Foa argues that Poseuses is “an extended and sophisticated exposition of the physiological grounds of vision”. In that La Grande Jatte contrasts with Poseuses in its deep spatial effect, against which the illegible flatness of these four smaller paintings makes further contrast. She thus considers that, in showing one deep painting within the whole painting of Poseuses, Seurat is able to make that comparison, as a quotation, perhaps.
Foa M (2015) Georges Seurat: The Art of Vision, Yale UP. ISBN 978 0 300 20835 1
Another pair of famous paintings within paintings are those of René Magritte’s La condition humaine (The Human Condition) of 1933 and 1935. As these are still protected by copyright, I can only point you at the account on Wikipedia, which lists some of his other works which use this device, and a full image of the earlier version at the National Gallery of Art, where it is on display.

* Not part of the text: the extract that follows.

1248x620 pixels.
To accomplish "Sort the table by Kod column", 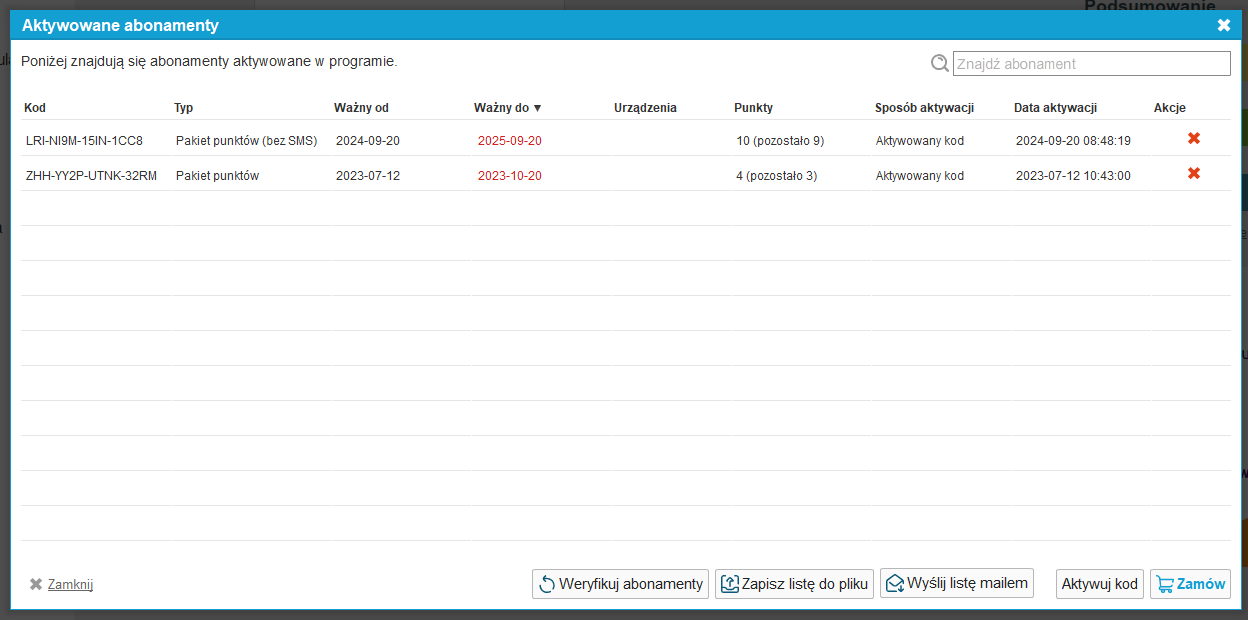I will pyautogui.click(x=35, y=108).
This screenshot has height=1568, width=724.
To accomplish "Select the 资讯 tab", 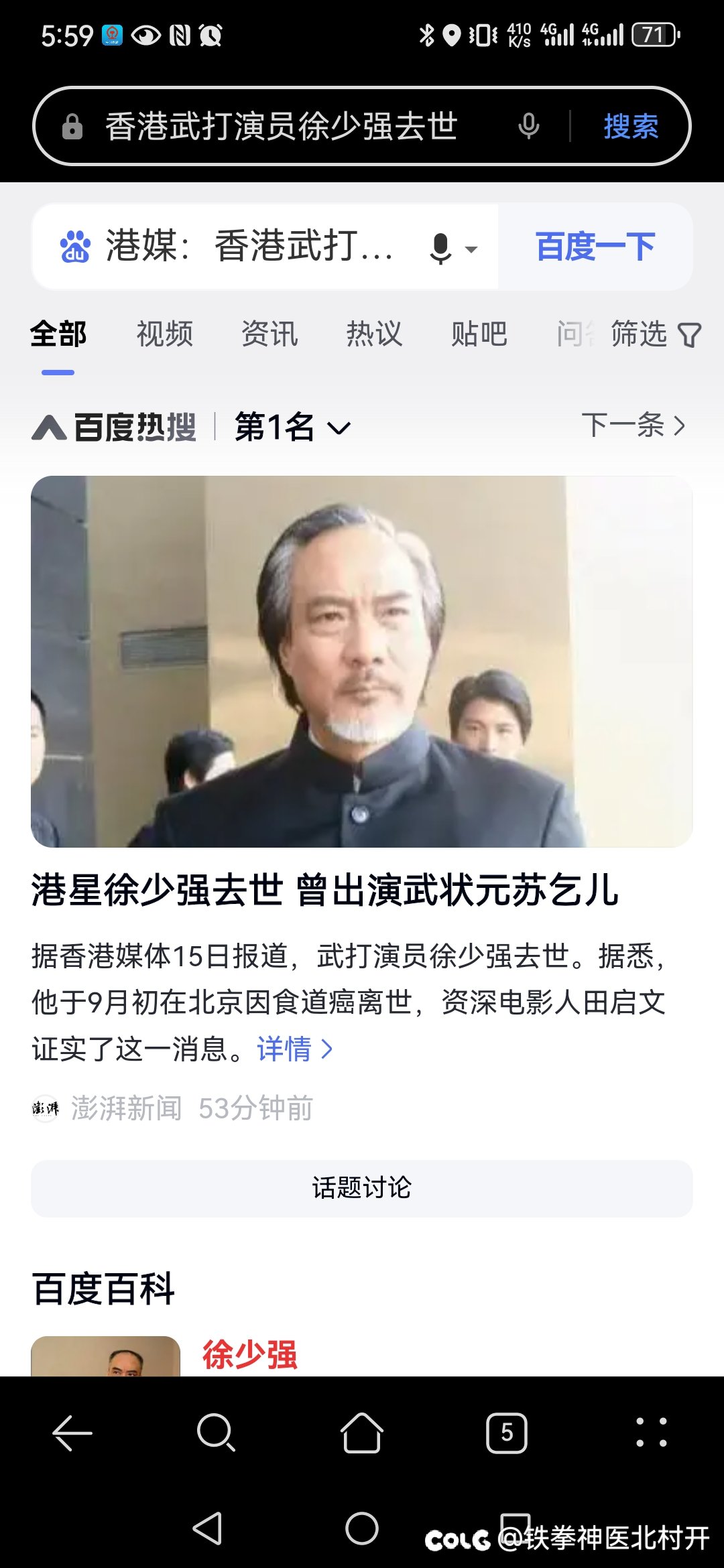I will coord(269,334).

Magritte himself stressed the effect on the viewer, for whom objects shown in the painting within the painting were both inside the room, and outside in the real landscape. Perhaps that should be the closing vision in this particular theme in landscape paintings.
Paintings showing landscapes confined to cameos seen through windows or other architectural features, or shown inside a painting within the painting, can add the following:
- a landscape to a portrait or painting of other genre,
- information about those portrayed in the foreground,
- a place to put symbolic objects,
- locational information about the whole scene,
- displays of skill of the painter,
- objects linking to the patron or client,
- narrative relationship with the foreground,
- contrasting views which add to the meaning or reading of the whole painting,
- visual conundrums.
Because these landscape elements are constrained within the overall work, the artist has complete control over them, and that is a property which is reflected in their reading too. Such cameo landscapes are never awe-inspiring, but subjugate to the whole.